11.3 I processi rapidi "r" e "p".

Abbiamo già notato come i nuclei “isola” non possano essere raggiunti dalla traiettorie S. E' subito visto come tali nuclei richiedano l'intervento di almeno due successive catture, di neutroni o protoni, a partire da un isotopo collocato nella valle di stabilità. Ciò indica come all'evoluzione nucleare debbano aver contribuito anche processi “rapidi”, tali cioè che il tempo tra due successive catture risulti molto minore del tempo di decadimento del primo isotopo instabile formato. Il luogo naturale per tali processi è ovviamente l'esplosione di una Supernova.

Notiamo anche che i processi S rendono ragione dei picchi S in Fig. 11.1, ma non dei “bump” di abbondanza che precedono regolarmente i picchi stessi. Sono infatti processi rapidi “r” di cattura neutronica che giustificano non solo l'esistenza di nuclei isola sulla destra della valle di stabilità, ma anche una tale caratteristica nella distribuzione delle abbondanze. Dobbiamo dunque assumere che a causa dell'improvviso e intensissimo flusso di neutroni prodotto nel collaaso di una supernova i nuclei preesistenti inizino una serie di successive catture neutroniche, spostandosi nella zona instabile $\beta^-$ sulla destra della valle di stabilità. L'allontanamento non può però essere indefinito: all'aumentare del numero di neutroni diminuisce l'energia di legame degli stessi e la catena di catture finisce col giungere ad un punto in cui il neutrone aggiunto è subito espulso dai fotoni del bagno termico. Il nucleo (nucleo di attesa) finisce quindi col decadere $\beta^-$, passando da Z a Z+1, e può ricominciare ad accogliere neutroni sino a formare nuovamente un nucleo di attesa.

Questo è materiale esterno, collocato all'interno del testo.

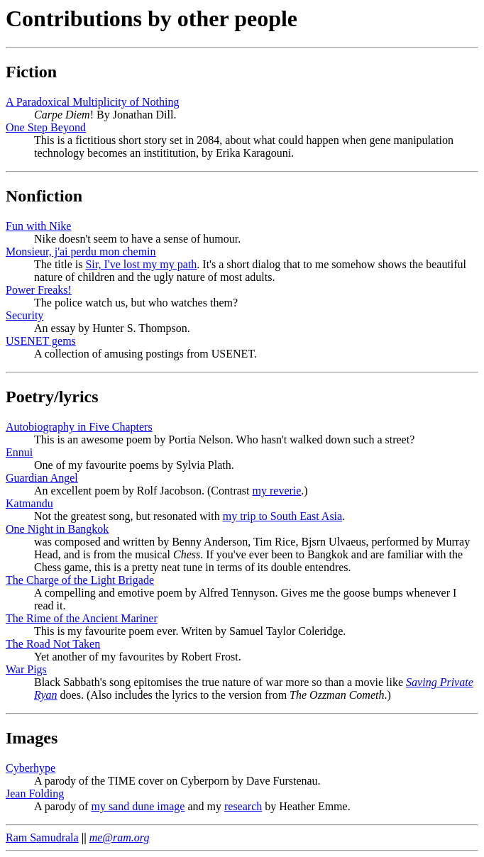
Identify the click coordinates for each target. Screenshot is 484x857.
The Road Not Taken (53, 644)
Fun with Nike (38, 226)
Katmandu (29, 503)
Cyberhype (30, 768)
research (243, 806)
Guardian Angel (42, 478)
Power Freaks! (39, 290)
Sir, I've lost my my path (141, 264)
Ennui (19, 452)
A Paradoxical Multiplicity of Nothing (92, 102)
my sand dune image (138, 806)
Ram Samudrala (42, 837)
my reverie (277, 491)
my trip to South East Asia (282, 516)
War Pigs (26, 669)
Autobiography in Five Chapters (79, 427)
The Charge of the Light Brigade (80, 580)
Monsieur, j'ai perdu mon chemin (81, 251)
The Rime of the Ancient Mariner (82, 618)
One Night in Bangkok (57, 529)
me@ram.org (119, 837)
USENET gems (41, 341)
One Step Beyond (46, 127)
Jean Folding (35, 793)
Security (24, 315)
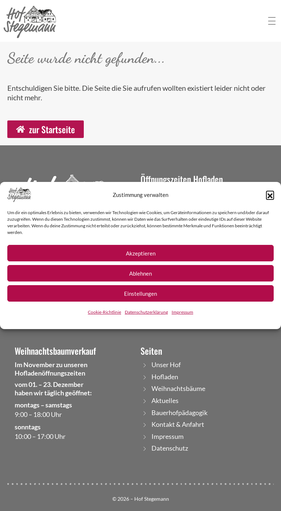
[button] (270, 194)
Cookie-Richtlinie (104, 312)
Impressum (182, 312)
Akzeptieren (141, 253)
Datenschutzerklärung (146, 312)
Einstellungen (140, 293)
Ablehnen (140, 273)
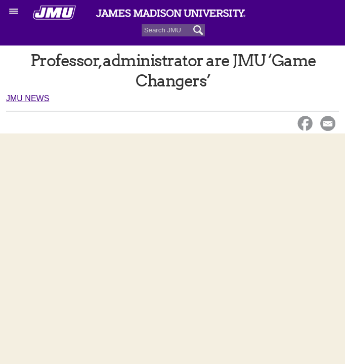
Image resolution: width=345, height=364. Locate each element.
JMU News (27, 98)
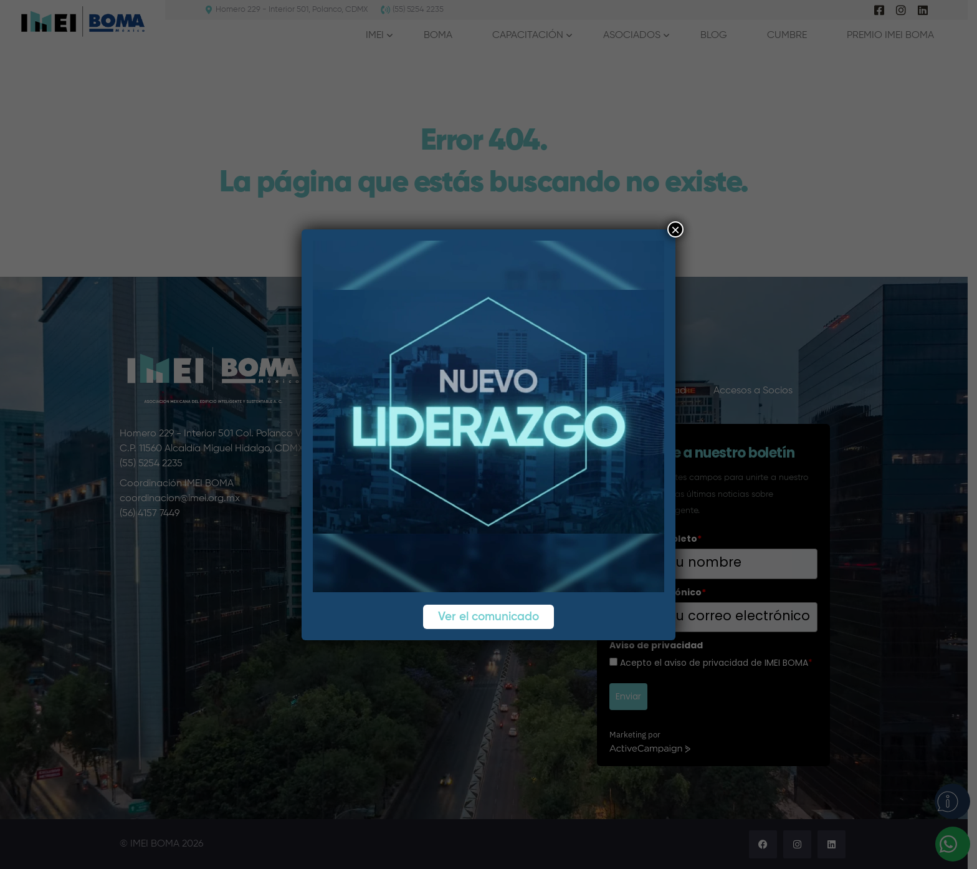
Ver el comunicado (488, 617)
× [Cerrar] (675, 229)
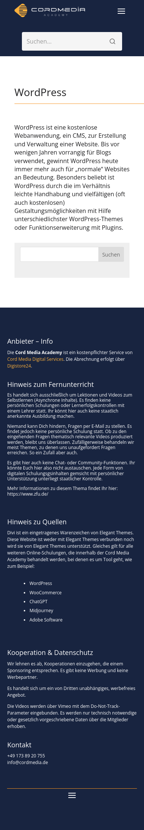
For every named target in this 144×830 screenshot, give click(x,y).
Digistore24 (19, 366)
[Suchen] (112, 41)
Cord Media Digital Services (35, 359)
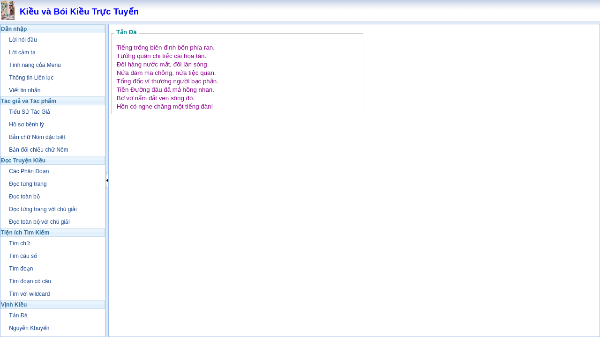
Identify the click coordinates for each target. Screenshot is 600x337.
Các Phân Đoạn (29, 171)
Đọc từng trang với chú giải (42, 209)
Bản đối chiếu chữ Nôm (38, 150)
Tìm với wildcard (29, 294)
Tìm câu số (23, 256)
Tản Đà (18, 315)
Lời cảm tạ (22, 52)
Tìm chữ (19, 243)
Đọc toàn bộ (24, 196)
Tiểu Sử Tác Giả (29, 112)
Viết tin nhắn (24, 90)
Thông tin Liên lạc (31, 77)
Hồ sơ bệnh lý (26, 124)
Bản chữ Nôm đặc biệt (37, 137)
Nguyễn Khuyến (29, 328)
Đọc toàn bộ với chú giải (39, 222)
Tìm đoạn (21, 268)
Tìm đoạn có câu (30, 281)
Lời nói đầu (23, 40)
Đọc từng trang (27, 184)
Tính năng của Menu (34, 65)
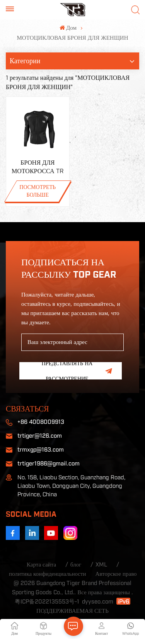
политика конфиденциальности (47, 574)
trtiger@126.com (39, 436)
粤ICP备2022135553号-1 (47, 601)
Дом (68, 28)
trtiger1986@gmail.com (48, 463)
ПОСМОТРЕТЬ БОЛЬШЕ (37, 191)
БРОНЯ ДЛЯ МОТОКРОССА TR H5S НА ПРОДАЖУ (38, 167)
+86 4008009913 (40, 422)
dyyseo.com (97, 601)
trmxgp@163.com (40, 450)
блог (75, 564)
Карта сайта (41, 564)
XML (101, 564)
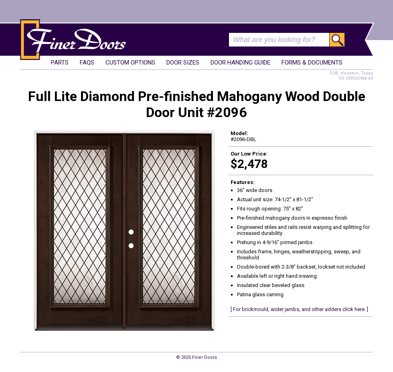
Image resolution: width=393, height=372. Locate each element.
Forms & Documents (312, 62)
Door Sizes (182, 62)
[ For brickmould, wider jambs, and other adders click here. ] (299, 309)
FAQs (87, 62)
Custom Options (130, 62)
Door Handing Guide (240, 62)
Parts (60, 62)
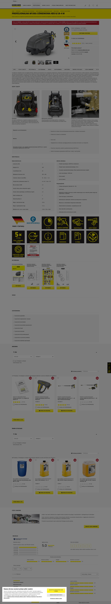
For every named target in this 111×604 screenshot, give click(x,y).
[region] (34, 594)
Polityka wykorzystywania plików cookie (16, 596)
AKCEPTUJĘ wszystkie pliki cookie (56, 591)
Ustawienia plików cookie (56, 598)
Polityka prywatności (31, 596)
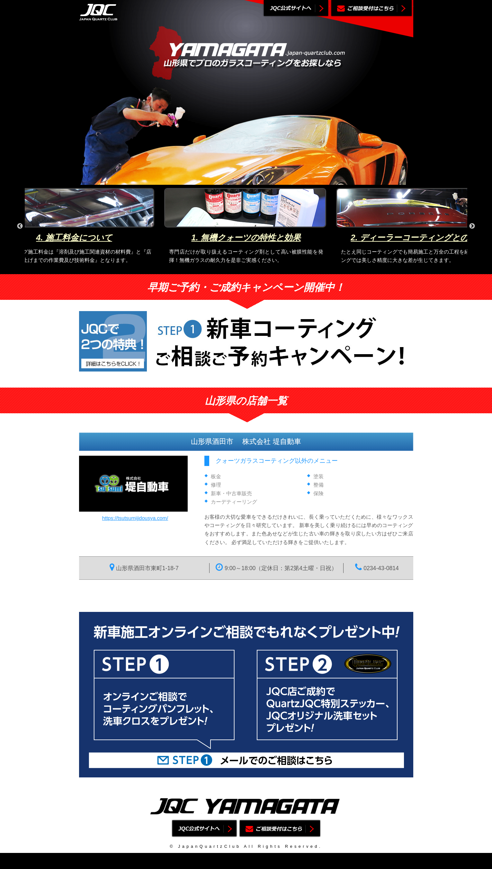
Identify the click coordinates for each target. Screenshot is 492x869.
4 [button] (260, 269)
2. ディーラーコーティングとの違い (418, 237)
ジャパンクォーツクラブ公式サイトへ (296, 8)
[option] (246, 226)
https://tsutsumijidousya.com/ (135, 518)
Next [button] (472, 226)
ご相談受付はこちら (371, 8)
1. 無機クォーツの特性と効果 (245, 237)
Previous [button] (20, 226)
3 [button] (250, 269)
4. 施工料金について (74, 237)
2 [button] (241, 269)
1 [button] (231, 269)
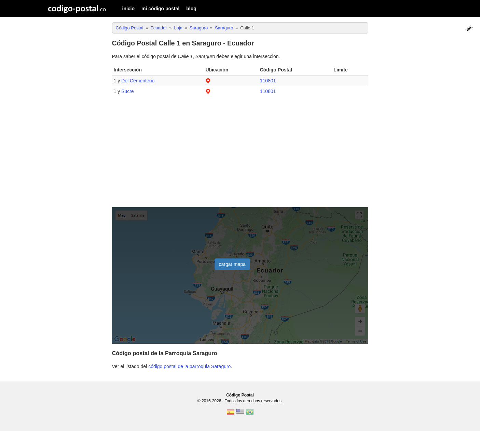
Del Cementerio (137, 80)
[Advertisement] (240, 154)
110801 (268, 80)
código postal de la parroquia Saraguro (189, 366)
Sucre (127, 91)
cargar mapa (232, 264)
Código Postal (240, 395)
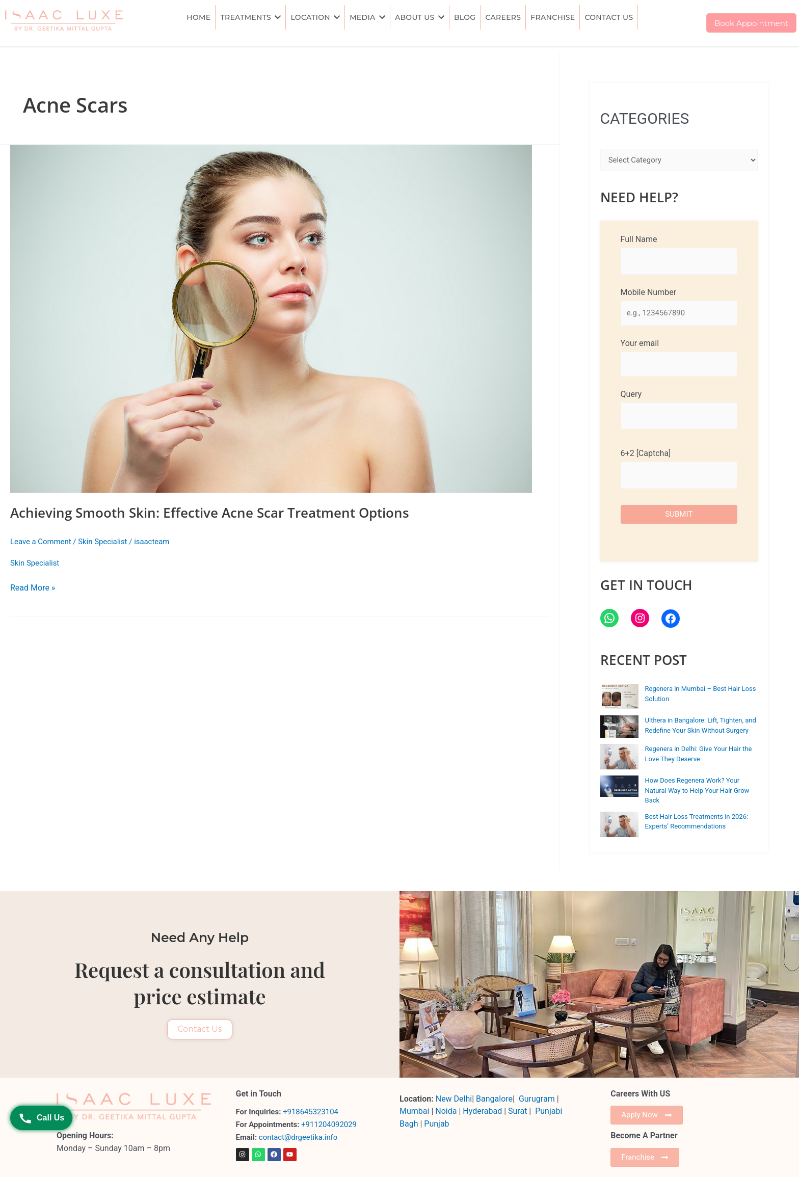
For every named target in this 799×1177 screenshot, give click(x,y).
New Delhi (454, 1099)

Le aree tratteggiate in Fig. 11.5 mostrano indicativamente le aree popolate da tali nuclei di attesa. Il flusso di neutroni è peraltro un fenomeno molto rapido: al cessare del flusso tutti i nuclei instabili subiranno una catena di decadimenti $\beta^-$ sino a raggiungere una configurazione stabile. Avendo in mente tale meccanismo, in Fig. 11.4 si possono riconoscere tre tipi di nuclei

  1. Le isole ricche di neutroni, che possono essere popolate solo da processi “r”
  2. I nuclei schermati da un isola “r”, che non possono essere raggiunte dai processi rapidi e sono quindi prodotte esclusivamente dai processi “S”
  3. I nuclei r,S la cui abbondanza risulta dal contributo di ambo i processi.

Si ha cosi tutta una serie di nuclei S-puri o r-puri che portano un importante testimonianza del contributo alla nucleosintesi dei vari processi.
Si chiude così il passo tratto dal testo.